Interoperability

cuda.core is designed to be interoperable with other Python GPU libraries. Below we cover a list of possible such scenarios.

Current device/context

The Device.set_current() method ensures that the calling host thread has an active CUDA context set to current. This CUDA context can be seen and accessed by other GPU libraries without any code change. For libraries built on top of the CUDA runtime, this is as if cudaSetDevice is called.

Since CUDA contexts are per-thread constructs, in a multi-threaded program each host thread should call this method.

Conversely, if any GPU library already sets a device (or context) to current, this method ensures that the same device/context is picked up by and shared with cuda.core.

__cuda_stream__ protocol

The Stream class is a vocabulary type representing CUDA streams in Python. While we encourage new Python projects to start using streams (and other CUDA types) from cuda.core, we understand that there are already several projects exposing their own stream types.

To address this issue, we propose the __cuda_stream__ protocol (currently version 0) as follows: For any Python objects that are meant to be interpreted as a stream, they should add a __cuda_stream__ method that returns a 2-tuple: The version number (0) and the address of cudaStream_t (both as Python int):

class MyStream:

    def __cuda_stream__(self):
        return (0, self.ptr)

    ...

Then such objects can be understood by cuda.core anywhere a stream-like object is needed.

We suggest all existing Python projects that expose a stream class to also support this protocol wherever a function takes a stream.

Memory view utilities for CPU/GPU buffers

The Python community has defined protocols such as CUDA Array Interface (CAI) [1] and DLPack [2] (part of the Python array API standard [3]) for facilitating zero-copy data exchange between two GPU projects. In particular, performance considerations prompted the protocol designs gearing toward stream-ordered operations so as to avoid unnecessary synchronizations. While the designs are robust, implementing such protocols can be tricky and often requires a few iterations to ensure correctness.
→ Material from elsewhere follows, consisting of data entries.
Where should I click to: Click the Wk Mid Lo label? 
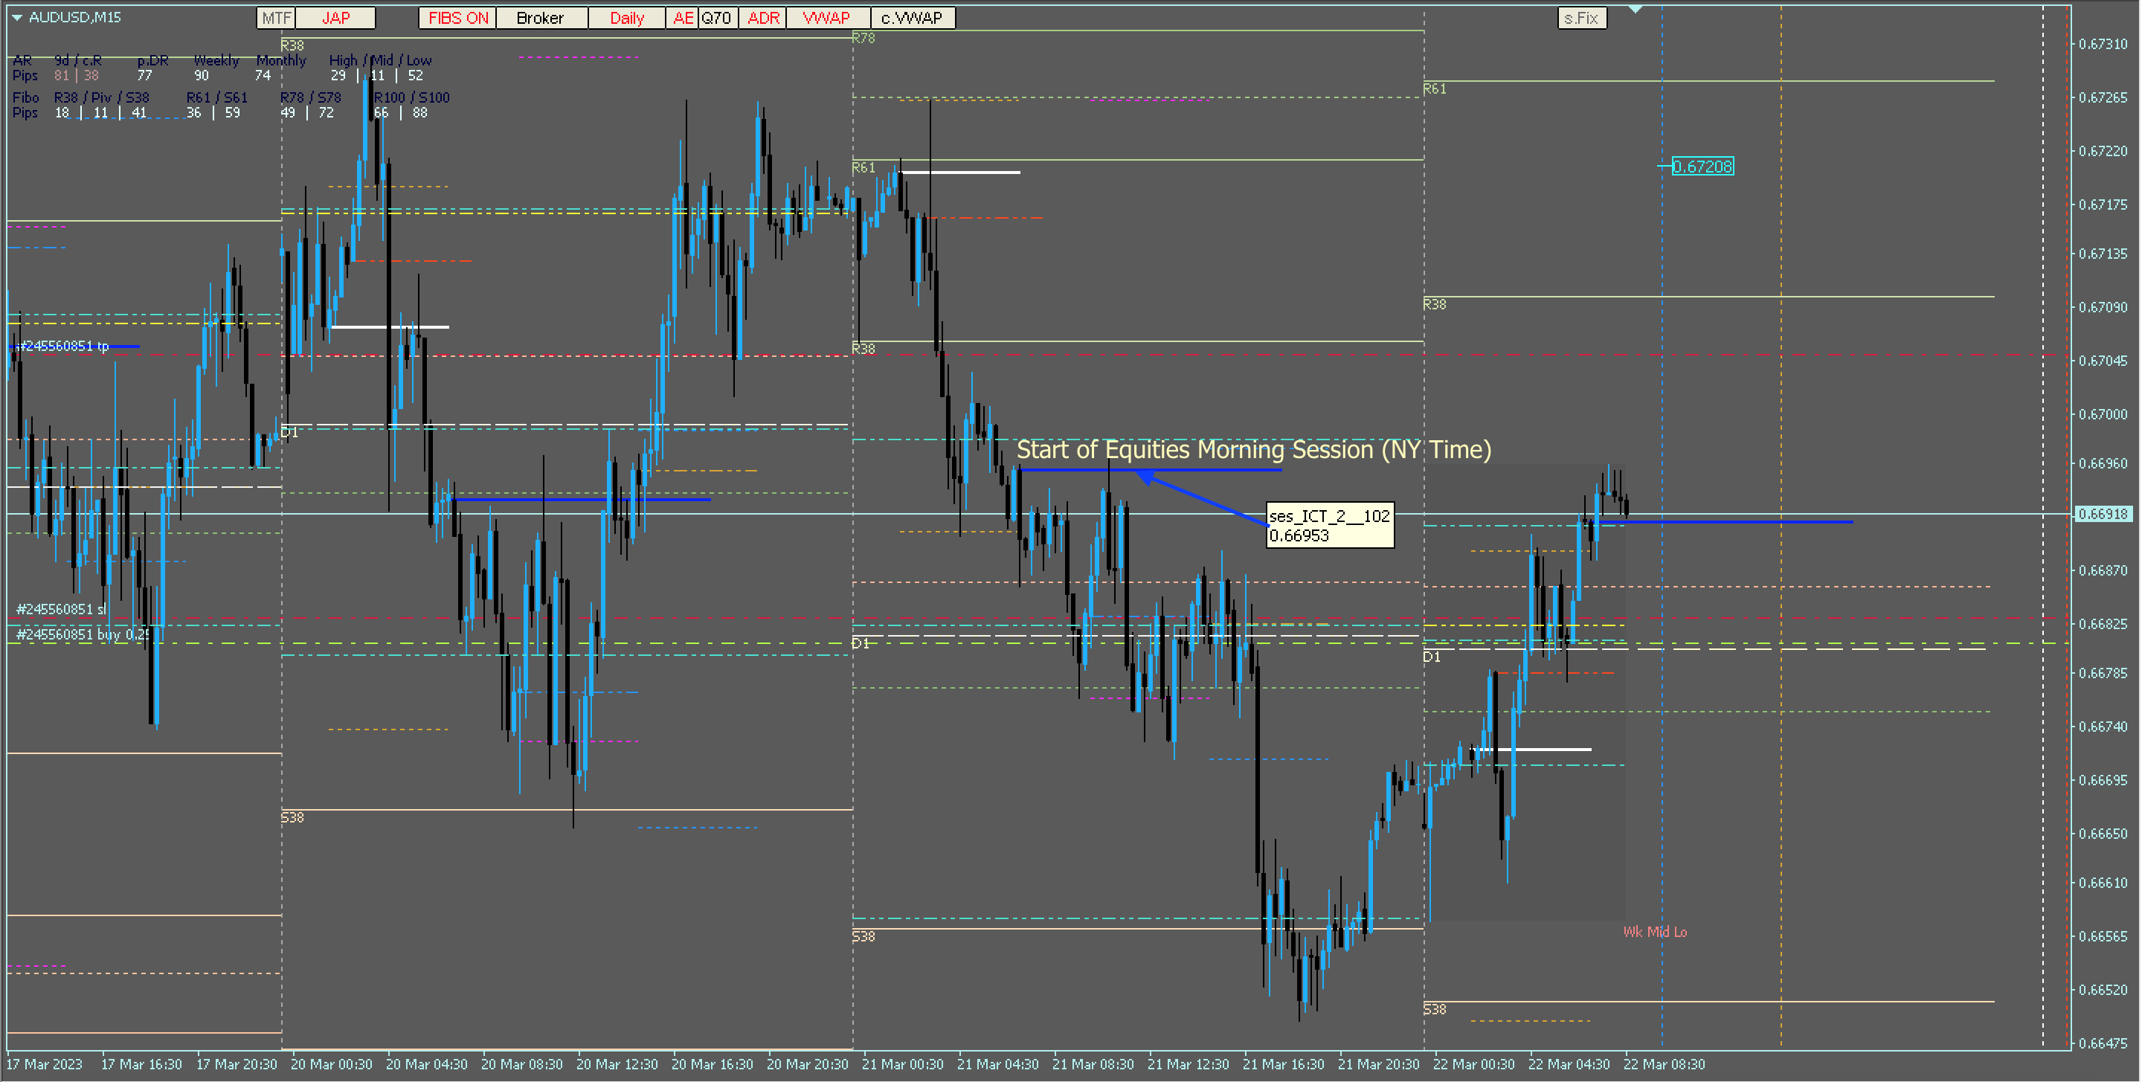1654,932
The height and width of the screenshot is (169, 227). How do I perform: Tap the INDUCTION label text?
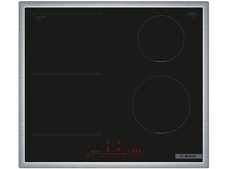point(40,17)
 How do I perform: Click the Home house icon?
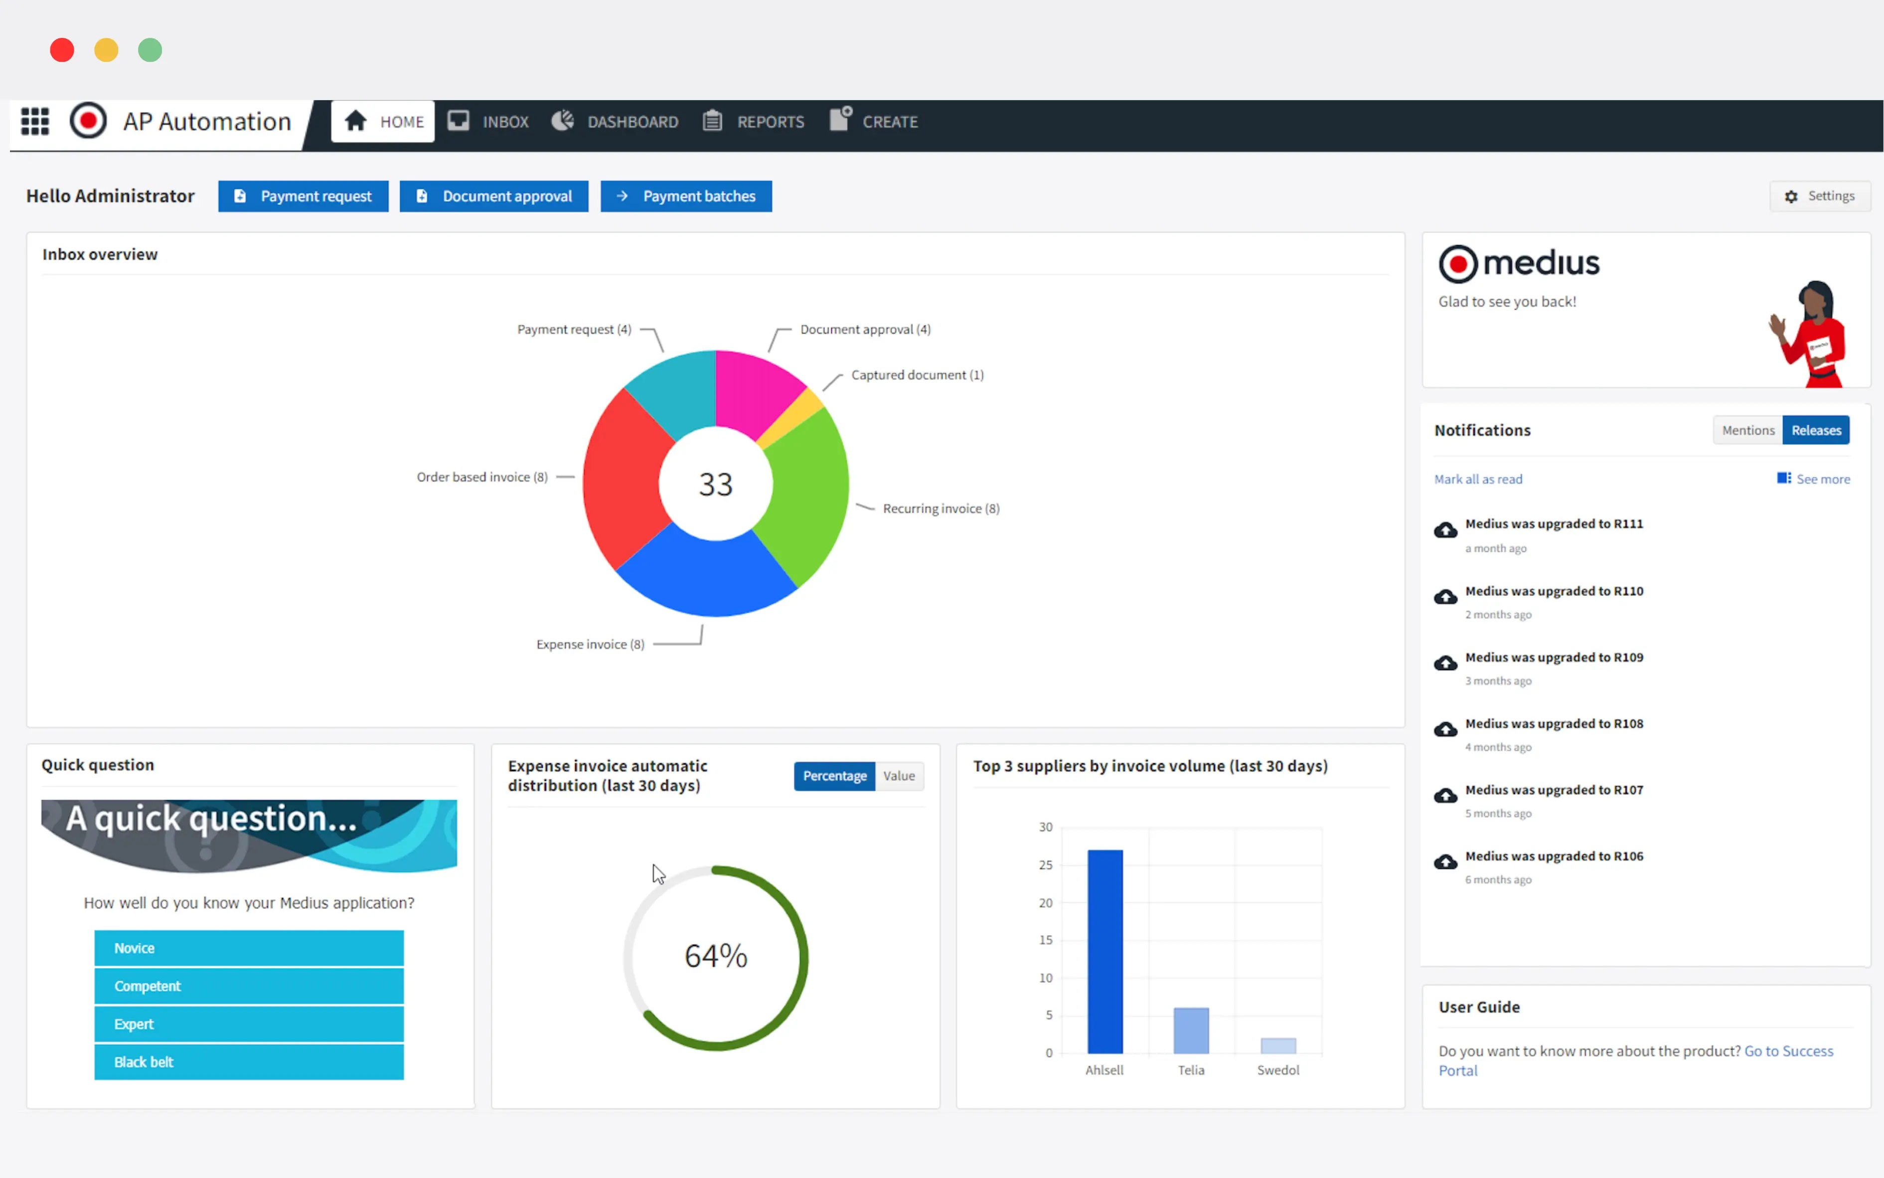[356, 121]
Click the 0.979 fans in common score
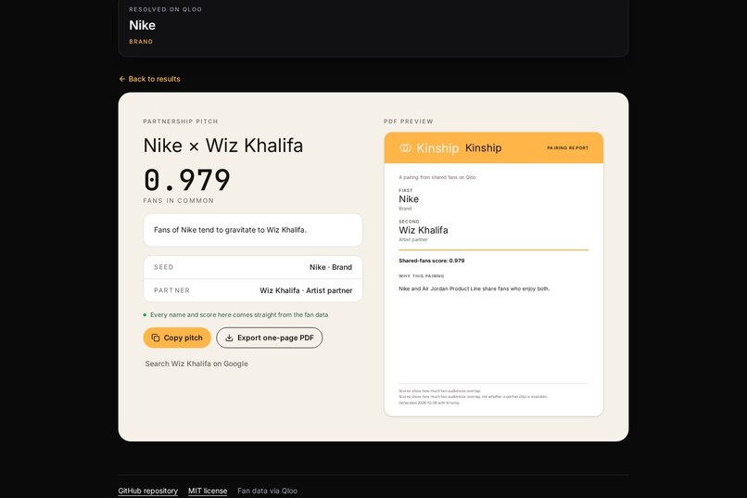 coord(187,180)
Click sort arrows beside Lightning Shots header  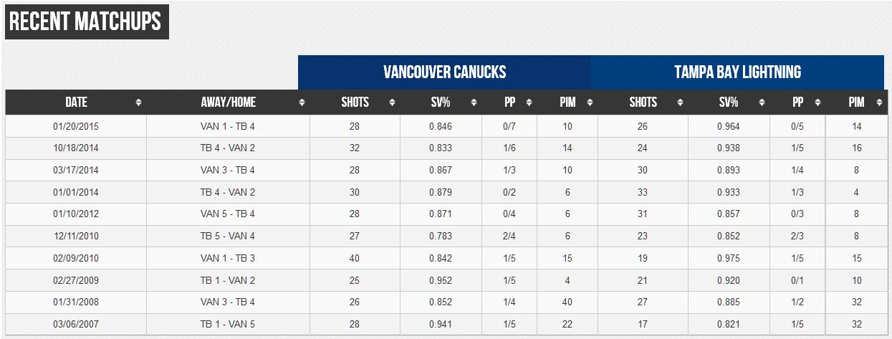tap(680, 102)
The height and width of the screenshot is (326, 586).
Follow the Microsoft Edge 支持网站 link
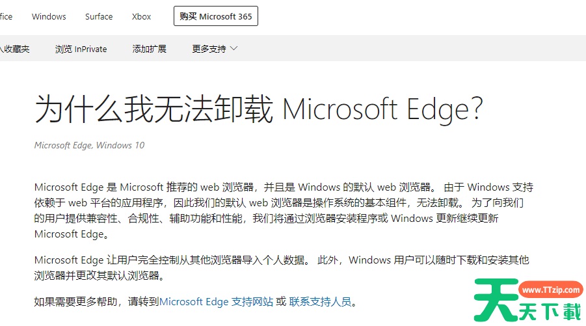pos(216,302)
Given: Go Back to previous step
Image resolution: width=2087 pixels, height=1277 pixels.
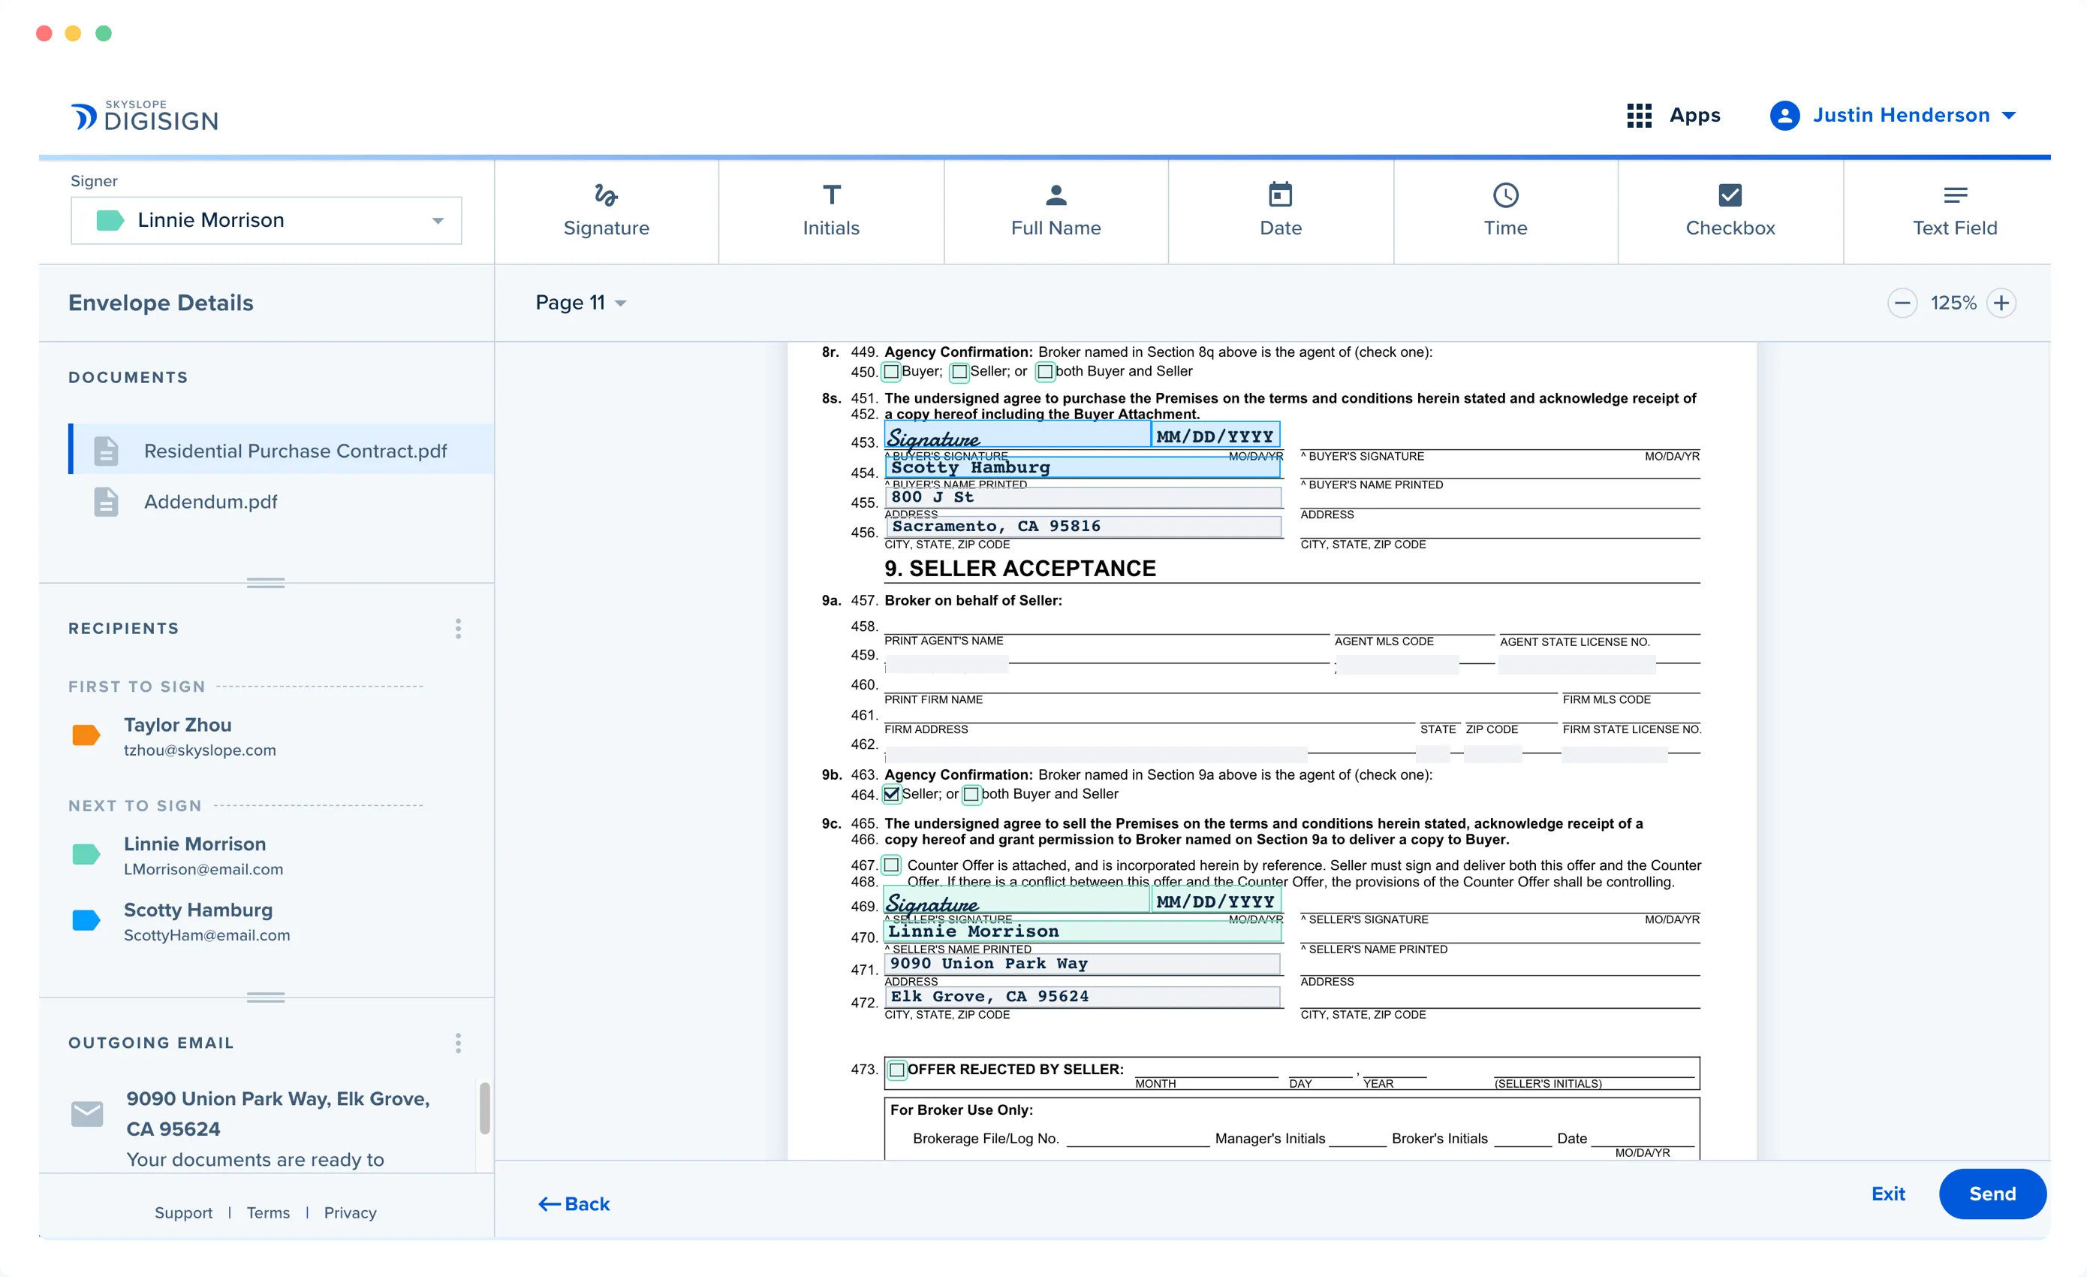Looking at the screenshot, I should coord(573,1203).
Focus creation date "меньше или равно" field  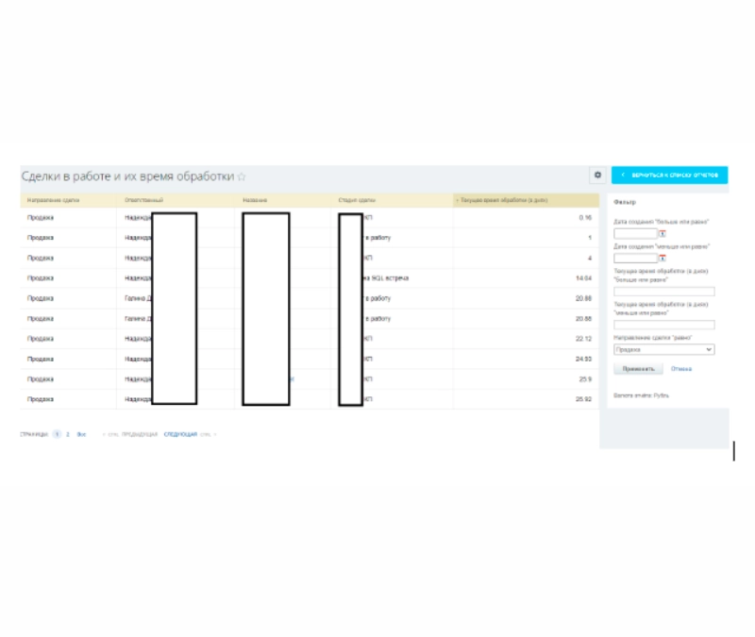[x=634, y=258]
cuda.core offers a args_viewable_as_strided_memory() decorator for extracting the metadata (such as pointer address, shape, strides, and dtype) from any Python objects supporting either CAI or DLPack and returning a StridedMemoryView object, see the strided_memory_view.py example. Alternatively, a StridedMemoryView object can be explicitly constructed without using the decorator. This provides a concrete implementation to both protocols that is array-library-agnostic, so that all Python projects can just rely on this without either re-implementing (the consumer-side of) the protocols or tying to any particular array libraries.

The is_device_accessible attribute can be used to check whether or not the underlying buffer can be accessed on GPU.